» **Série d'exercices**:
a – Selon l'extrait sur les polices coloniales, qu'est-ce qui permettait d'appliquer aux colonies des règles et des pratiques d'exception ? Répondez en une à trois phrases.
b – Répondez aux questions suivantes à partir de l'extrait sur les polices coloniales.
(i) Quelle période a été, selon la première phrase, l'occasion pour les forces de l'ordre de renouer avec les pratiques coloniales ?
(ii) Qui a dirigé le volume collectif *Polices d'empires. XVIIIe-XIXe siècles* ?
(iii) Quelles « périphéries » des empires sont citées comme exemples ?

» **Extrait de page**:
En ce sens, le confinement a été l’occasion pour les forces de l’ordre de renouer une fois de plus avec les bonnes vieilles pratiques coloniales et de s’en prendre aux populations racisées des quartiers. Le volume collectif Polices d’empires. XVIIIe-XIXe siècles (2012) dirigé par V. Denis et C. Denys, en retraçant une histoire comparative des forces de l’ordre dans les domaines coloniaux européens, illustre comment les « périphéries » des empires – de l’Inde britannique aux Indes néerlandaises en passant par l’Afrique occidentale française – ont représenté de véritables laboratoires de la terreur policière moderne destinée ensuite à être importée en « métropole ». Mais tout en soulignant la manière dont cette modernité policière est d’abord expérimentée dans « l’ailleurs » colonial pour revenir par la suite en Europe, l’ouvrage souligne en conclusion combien « le principe de la “différence coloniale”, fondé sur la “nature des indigènes” et notamment leurs penchants criminels, permettait [...] que soient appliquées aux colonies des règles et des pratiques d’exception [et] de rendre compte de l’emploi de certaines techniques policières qui étaient considérées comme illégitimes ailleurs ».

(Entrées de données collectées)

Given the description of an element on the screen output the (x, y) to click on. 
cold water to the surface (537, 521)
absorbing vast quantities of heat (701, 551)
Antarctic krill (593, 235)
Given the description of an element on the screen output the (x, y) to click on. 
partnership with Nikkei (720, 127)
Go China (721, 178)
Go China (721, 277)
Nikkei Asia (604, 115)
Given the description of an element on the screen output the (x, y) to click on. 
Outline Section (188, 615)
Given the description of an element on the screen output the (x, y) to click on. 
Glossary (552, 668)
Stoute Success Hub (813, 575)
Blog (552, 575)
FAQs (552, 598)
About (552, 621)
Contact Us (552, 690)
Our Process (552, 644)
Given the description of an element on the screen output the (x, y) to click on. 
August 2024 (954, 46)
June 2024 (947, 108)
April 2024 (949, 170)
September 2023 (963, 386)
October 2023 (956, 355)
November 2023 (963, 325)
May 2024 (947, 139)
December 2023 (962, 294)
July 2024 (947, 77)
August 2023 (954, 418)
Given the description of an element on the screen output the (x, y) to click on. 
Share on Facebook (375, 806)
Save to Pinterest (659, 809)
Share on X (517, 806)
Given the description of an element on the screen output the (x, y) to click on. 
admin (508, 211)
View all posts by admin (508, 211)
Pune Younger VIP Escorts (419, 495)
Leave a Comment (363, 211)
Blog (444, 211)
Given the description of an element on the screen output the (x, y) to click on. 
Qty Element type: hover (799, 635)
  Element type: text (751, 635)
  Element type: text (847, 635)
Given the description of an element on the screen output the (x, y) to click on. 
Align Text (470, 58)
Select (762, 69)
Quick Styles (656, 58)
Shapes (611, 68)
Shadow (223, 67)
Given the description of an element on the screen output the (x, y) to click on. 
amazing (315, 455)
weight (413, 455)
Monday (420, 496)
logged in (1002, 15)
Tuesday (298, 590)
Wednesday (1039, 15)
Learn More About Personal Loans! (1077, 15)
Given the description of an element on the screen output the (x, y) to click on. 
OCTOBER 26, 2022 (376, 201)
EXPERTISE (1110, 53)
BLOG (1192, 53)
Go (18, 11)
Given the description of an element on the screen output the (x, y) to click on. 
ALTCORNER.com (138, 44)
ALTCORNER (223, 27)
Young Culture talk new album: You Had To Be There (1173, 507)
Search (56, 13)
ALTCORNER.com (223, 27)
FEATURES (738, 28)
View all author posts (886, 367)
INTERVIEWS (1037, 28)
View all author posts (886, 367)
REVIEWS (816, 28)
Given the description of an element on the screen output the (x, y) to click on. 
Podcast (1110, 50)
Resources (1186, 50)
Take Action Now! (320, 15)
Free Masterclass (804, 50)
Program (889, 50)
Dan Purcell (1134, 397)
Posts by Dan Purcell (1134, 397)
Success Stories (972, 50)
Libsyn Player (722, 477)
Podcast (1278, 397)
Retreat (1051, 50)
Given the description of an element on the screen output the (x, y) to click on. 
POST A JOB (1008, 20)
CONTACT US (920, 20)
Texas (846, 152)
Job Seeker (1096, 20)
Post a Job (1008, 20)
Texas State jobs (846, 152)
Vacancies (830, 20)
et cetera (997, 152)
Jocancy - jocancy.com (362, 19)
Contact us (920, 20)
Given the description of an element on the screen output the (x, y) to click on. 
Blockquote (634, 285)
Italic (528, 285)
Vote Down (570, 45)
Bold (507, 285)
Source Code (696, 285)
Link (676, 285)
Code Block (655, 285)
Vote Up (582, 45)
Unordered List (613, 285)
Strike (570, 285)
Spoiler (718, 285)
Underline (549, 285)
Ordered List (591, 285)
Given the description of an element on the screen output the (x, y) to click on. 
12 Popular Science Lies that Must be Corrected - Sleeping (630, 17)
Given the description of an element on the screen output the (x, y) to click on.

» **Corrigés par exercice**:
a – C'était le principe de la « différence coloniale », fondé sur la « nature des indigènes » et notamment sur leurs penchants criminels supposés. Ce principe expliquait aussi l'emploi de techniques policières jugées illégitimes ailleurs.

b –
(i) Le confinement.
(ii) V. Denis et C. Denys.
(iii) L'Inde britannique, les Indes néerlandaises et l'Afrique occidentale française.